Tue Jul 23 19:22:10 UTC 2013

From all the conversations, there's a clear split in interests. In both parts, we need better and clearer examples. You should be able to download your phone records in electronic form, but I should be to stop you paying money to get data containing mine

The two aspects:

1. mydata -- a single individual obtaining data about themselves from companies that hold it.
	- this is the midata programme in the UK run by the UK Government, and similar elsewhere
	- there are a bunch of questions about it, but those are mostly implementation.
It may be that this list wants to put together a set of principles and requirements of this. 
Points made so far include:
	- machine readable
	- reuse must be the discretion of the individual (whether apps or upload to a service)
	- copyright issues should be clear

Is anyone involved in the midata pilots? Is it worth OKF putting together a cohort of volunteers who are going to build interesting reuse projects? (ideally ones that wont accidentally torpedo the whole programme, so tread a little carefully in public). 

Fundamentally, data given to an individual about that individual is subject to decisions by that individual. 

myData/miData is solely about you getting your data; there is a wider version which is getting some access to other people's data. This is an emerging area which got confused into the above, but which is much more important from an open data and a privacy perspective. It got named "aggordata" in a conversation I've had, and I've not seen a better name for it (got one?)

2.Aggrodata
        - publication of customer/transaction data by companies in a way which is "deidentified".
		- this is what Everything Everywhere got caught doing to the police
		- this is what Telefonica do -- http://dynamicinsights.telefonica.com
		- Barclays too.
	- questions of proper anonymisation vs research
	- consent
	- access by individuals within the dataset

The commercial aspects of this are evolving much faster, and there should be a set of principles developed to discuss what it looks like. Some will be open data, some will not be as it's data sold commercially -- although there is a strong case on consent for data in which an individual contributes, to be accessible to them. There is a large question over what anonymous means, in a way which isn't followed by "oops". Tom Steinberg talked about this at open Governemnt Data camp in London in 2010, in a way which is still relevant (video snarfled here: http://www.youtube.com/watch?v=eN0beOAvlGM - text: http://steiny.typepad.com/premise/2010/11/open-data-how-not-to-cock-it-up.html). Privacy International (my day job) has been trying to have some of that conversation for a while, and some thoughts have gone up (https://t.co/6M626HVxWR). This should be a public conversation, some of which can will take place here, other parts in places of your choosing. What else should it include?

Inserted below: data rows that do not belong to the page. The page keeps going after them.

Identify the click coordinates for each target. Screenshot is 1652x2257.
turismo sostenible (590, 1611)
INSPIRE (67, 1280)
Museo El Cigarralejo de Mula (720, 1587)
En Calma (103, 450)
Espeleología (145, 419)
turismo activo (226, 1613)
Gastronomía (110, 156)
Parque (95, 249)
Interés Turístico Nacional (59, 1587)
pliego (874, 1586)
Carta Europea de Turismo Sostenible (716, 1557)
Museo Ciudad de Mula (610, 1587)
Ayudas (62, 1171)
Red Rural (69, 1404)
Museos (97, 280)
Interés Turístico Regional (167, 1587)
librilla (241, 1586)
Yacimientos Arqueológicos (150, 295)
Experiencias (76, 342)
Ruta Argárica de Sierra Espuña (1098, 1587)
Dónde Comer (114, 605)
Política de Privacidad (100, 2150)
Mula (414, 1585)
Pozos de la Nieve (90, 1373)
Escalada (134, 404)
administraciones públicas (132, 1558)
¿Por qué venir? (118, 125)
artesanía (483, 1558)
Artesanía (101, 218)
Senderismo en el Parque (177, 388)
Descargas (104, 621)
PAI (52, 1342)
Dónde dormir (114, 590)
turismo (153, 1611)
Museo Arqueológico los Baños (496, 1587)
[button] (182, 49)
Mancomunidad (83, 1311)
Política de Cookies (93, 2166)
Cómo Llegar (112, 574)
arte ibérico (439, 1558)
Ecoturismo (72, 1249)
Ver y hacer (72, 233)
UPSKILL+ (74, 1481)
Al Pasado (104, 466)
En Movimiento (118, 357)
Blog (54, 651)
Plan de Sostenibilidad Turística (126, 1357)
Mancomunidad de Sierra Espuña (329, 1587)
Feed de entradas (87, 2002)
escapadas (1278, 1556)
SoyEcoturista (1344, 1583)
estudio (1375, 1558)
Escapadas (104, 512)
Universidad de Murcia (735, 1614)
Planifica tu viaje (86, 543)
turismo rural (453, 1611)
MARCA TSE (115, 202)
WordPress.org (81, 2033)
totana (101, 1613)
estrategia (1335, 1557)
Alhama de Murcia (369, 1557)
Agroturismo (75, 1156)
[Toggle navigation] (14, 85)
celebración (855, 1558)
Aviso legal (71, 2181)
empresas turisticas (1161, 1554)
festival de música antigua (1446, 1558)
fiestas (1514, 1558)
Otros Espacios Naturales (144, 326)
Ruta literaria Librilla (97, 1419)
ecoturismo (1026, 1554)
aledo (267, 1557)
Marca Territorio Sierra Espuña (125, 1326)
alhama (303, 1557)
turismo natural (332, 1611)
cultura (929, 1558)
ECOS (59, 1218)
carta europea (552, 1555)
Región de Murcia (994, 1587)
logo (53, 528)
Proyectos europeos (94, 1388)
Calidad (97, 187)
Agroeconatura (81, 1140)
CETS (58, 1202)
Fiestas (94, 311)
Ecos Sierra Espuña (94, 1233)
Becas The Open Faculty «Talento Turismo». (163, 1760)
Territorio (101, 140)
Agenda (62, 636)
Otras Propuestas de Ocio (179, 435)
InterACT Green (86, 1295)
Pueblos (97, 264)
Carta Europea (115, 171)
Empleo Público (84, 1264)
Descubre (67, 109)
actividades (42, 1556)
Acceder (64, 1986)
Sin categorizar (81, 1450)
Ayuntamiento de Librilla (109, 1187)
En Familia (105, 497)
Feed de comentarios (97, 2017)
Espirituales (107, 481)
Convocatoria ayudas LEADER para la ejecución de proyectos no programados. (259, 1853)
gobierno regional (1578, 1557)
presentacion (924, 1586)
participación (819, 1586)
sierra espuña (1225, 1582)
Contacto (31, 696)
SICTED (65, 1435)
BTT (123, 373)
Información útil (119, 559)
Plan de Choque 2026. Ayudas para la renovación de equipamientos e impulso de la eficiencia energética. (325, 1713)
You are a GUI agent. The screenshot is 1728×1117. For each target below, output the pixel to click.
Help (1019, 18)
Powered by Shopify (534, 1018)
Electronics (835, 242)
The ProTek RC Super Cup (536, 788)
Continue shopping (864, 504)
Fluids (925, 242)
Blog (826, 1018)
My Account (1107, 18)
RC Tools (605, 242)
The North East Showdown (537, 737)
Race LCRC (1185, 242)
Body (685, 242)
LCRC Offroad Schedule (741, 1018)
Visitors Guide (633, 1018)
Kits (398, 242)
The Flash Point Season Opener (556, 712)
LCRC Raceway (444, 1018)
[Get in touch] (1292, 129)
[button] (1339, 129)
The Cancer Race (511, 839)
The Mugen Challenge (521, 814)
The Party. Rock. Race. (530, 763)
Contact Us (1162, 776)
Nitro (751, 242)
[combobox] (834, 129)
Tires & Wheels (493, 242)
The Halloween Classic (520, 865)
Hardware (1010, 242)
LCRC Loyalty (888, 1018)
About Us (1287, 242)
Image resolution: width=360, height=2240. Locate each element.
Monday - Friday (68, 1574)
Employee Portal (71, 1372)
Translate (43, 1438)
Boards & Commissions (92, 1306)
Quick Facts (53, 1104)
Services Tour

It's also not that new of an area in other ways. Governments have been doing Statistical Disclosure Control on administrative and transactional data they release for decades. Some of this includes differential release - different detail to different audiences. There is a clear case for individuals to have their own control of this data. Gov "travel to work" data gets fiddled around Cheltenham, so that they don't accidentally reveal where all the spooks live. Do O2 do the same for people who leave their phone in their car as they can't take it into the office?

but fundamentally, for both, we need better examples. Have OKF approached any of the new ODI sponsors to look at what they can do in terms of Open? The most likely companies to do this well are the ODI early adopters. 

Regards
Sam

--
@smithsam